Multimedia Knowledge and Social Media Analytics Laboratory

CERTH Image Blur Dataset

Overview:

Our aim is to provide a comprehensive image dataset consisting of undistorted, naturally-blurred and artificially-blurred images for image quality assessment purposes.

The CERTH image blur dataset consists of 2450 digital images, 1850 out of which are photographs captured by various camera models in different shooting conditions that have not been altered in any way following their capture. The remaining 600 are artificially-blurred images. For their creation 60 undistorted images were randomly selected and then several types of Gaussian, motion and circular averaging filters were applied to them.

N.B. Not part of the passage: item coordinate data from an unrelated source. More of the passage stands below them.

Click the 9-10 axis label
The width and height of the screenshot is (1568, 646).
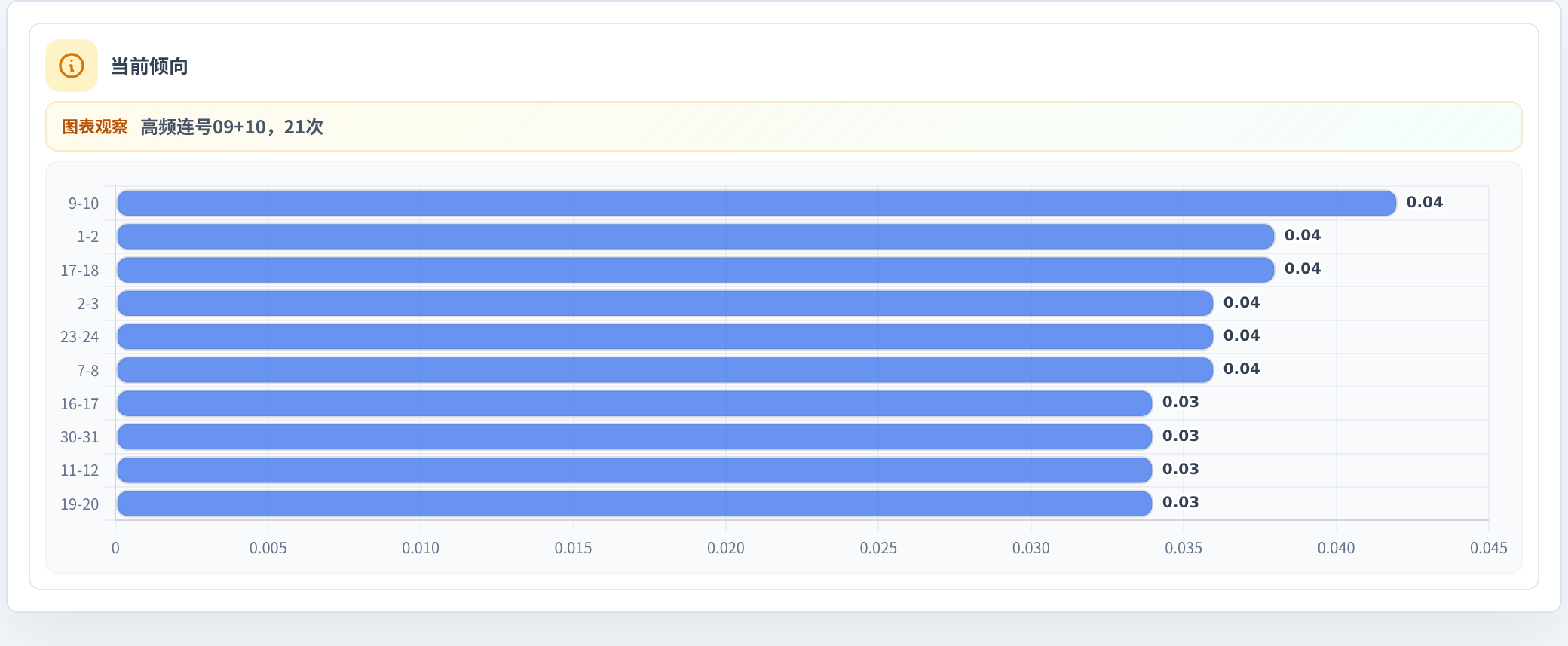pyautogui.click(x=84, y=204)
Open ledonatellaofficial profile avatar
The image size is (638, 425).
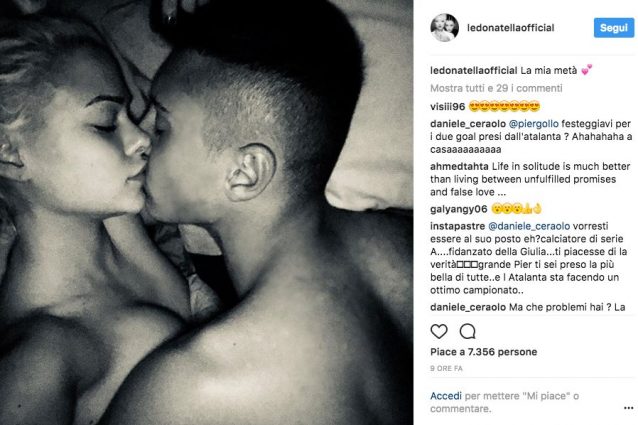click(444, 28)
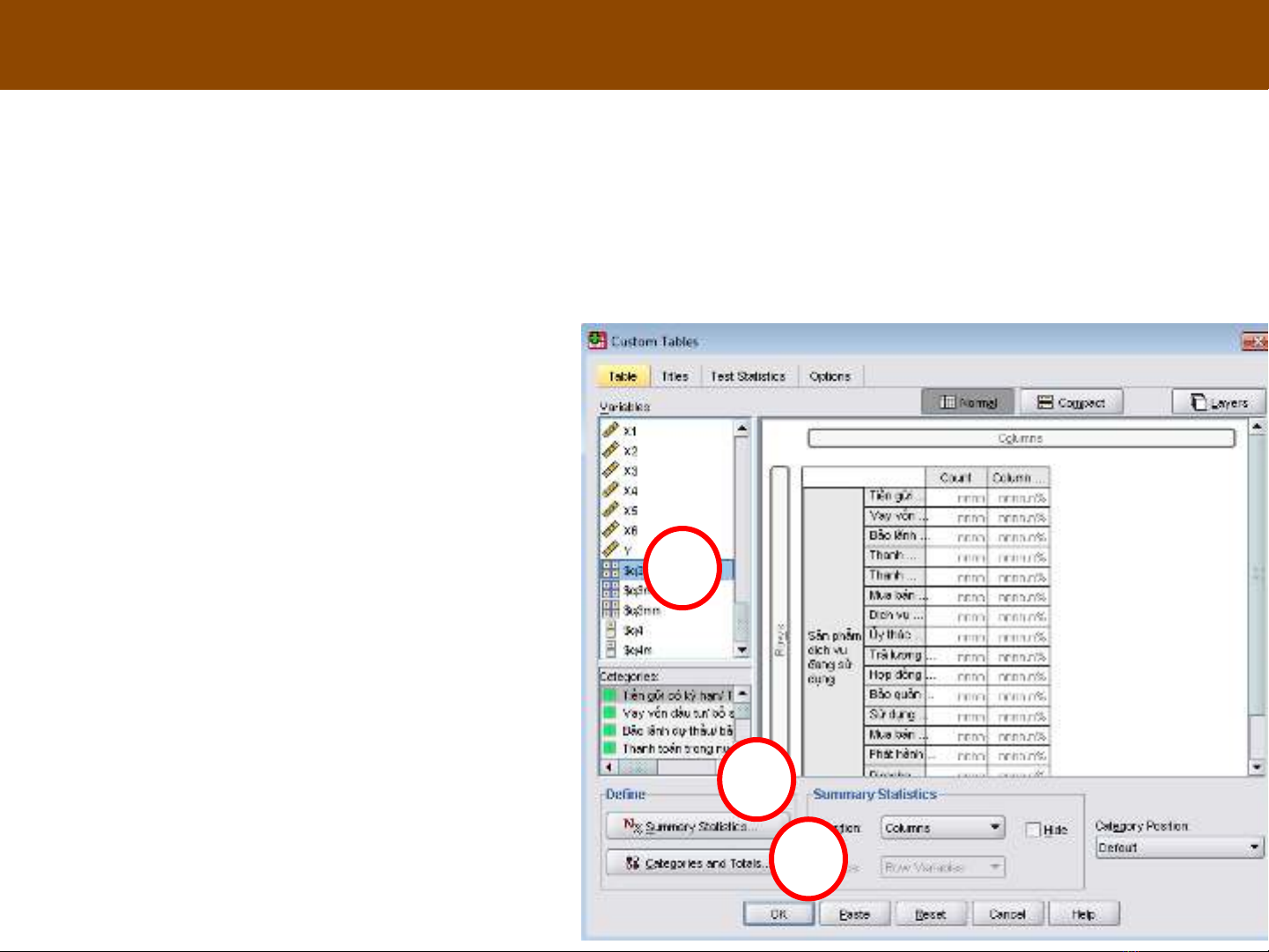This screenshot has width=1269, height=952.
Task: Go to the Options tab
Action: [x=830, y=376]
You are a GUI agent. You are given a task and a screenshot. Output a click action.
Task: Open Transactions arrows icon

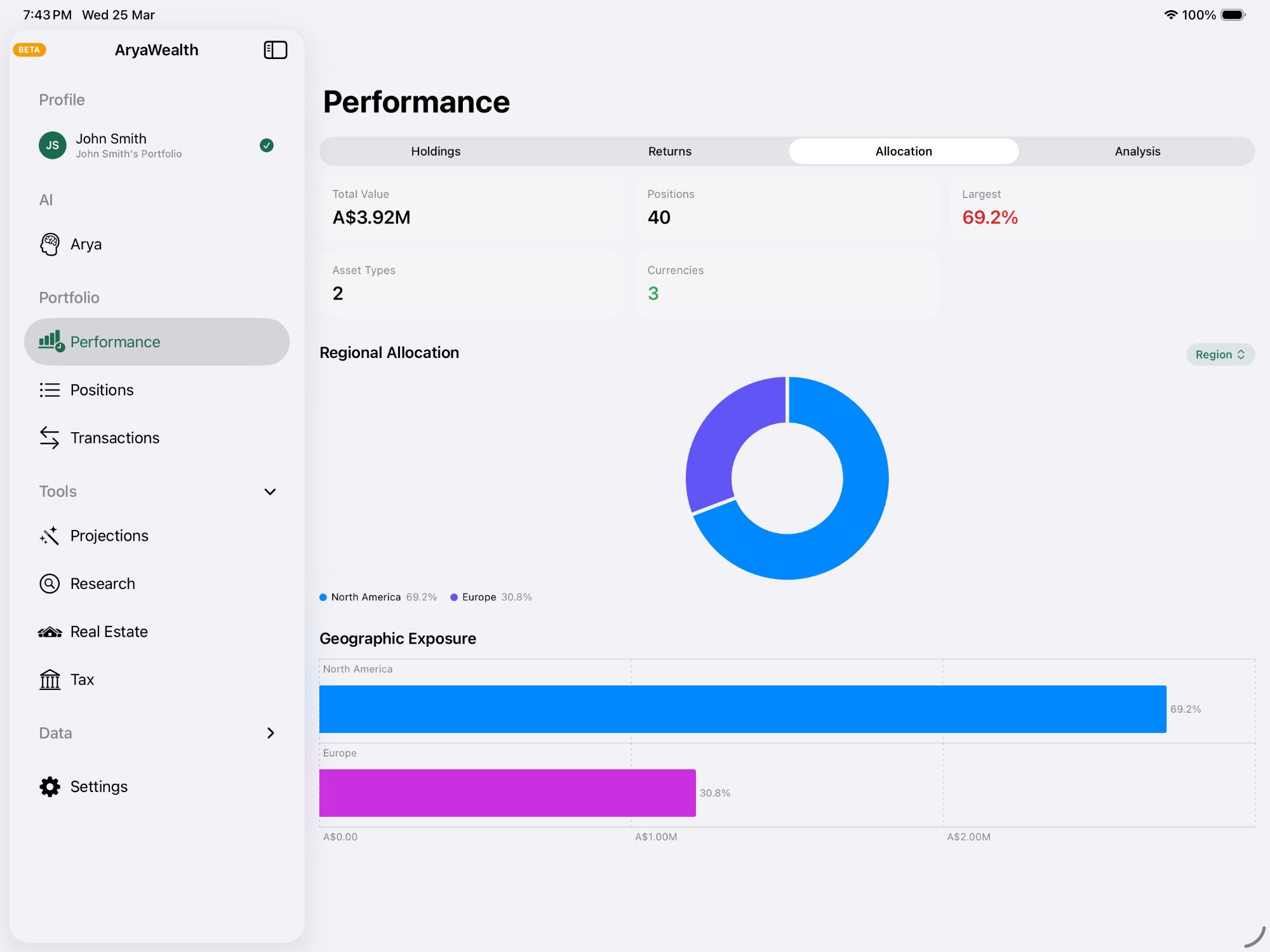50,438
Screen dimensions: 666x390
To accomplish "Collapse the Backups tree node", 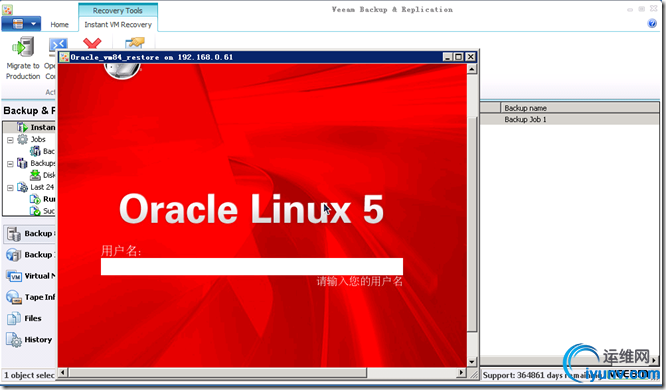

The CERTH image blur dataset is organized as follows:

Training set

            630 undistorted images 

            220 naturally-blurred images

            150 artificially-blurred images

Evaluation set consisting of the “natural blur” set and of the “artificial blur” set.

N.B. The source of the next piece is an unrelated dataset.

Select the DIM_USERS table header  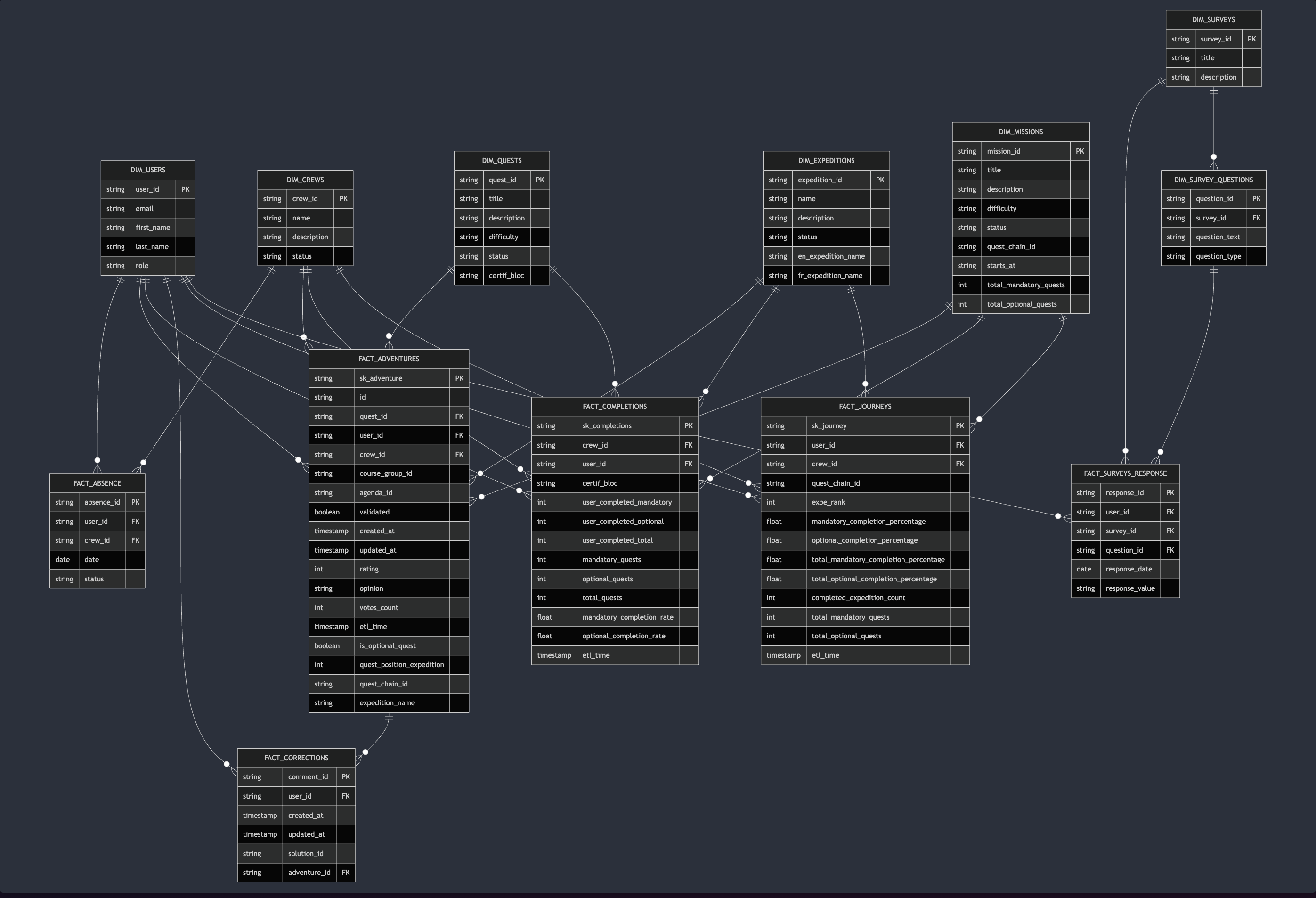pyautogui.click(x=148, y=170)
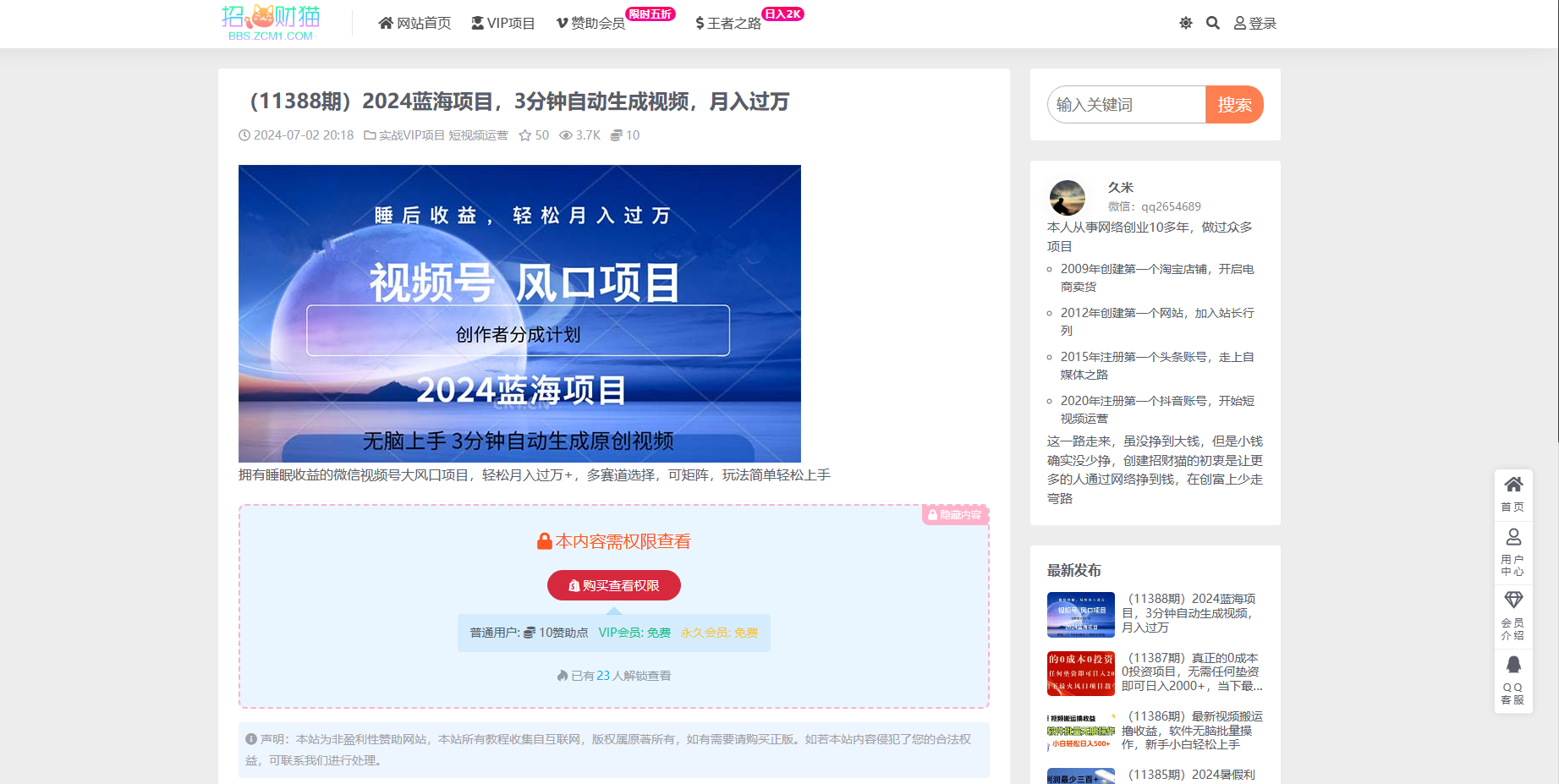This screenshot has width=1559, height=784.
Task: Open the 赞助会员 menu item
Action: tap(590, 23)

            Natural blur set

        589 undistorted images

        411 naturally-blurred images

            Artificial blur set

        30 undistorted images

        450 artificially-blurred images

Download the CERTH image blur dataset and the corresponding ground-truth here .

Copyright notice:

The images distributed as part of the CERTH image blur dataset were captured by members of the ITI team. The copyright of each image remains with the corresponding photographer. They are provided to the scientific community as part of the CERTH image blur dataset for use in scientific benchmarking and evaluation of research works.

Publication:

If you use the CERTH image blur dataset in your research work, please cite the following paper:

E. Mavridaki, V. Mezaris, "No-Reference blur assessment in natural images using Fourier transform and spatial pyramids", Proc. IEEE International Conference on Image Processing (ICIP 2014), Paris, France, October 2014.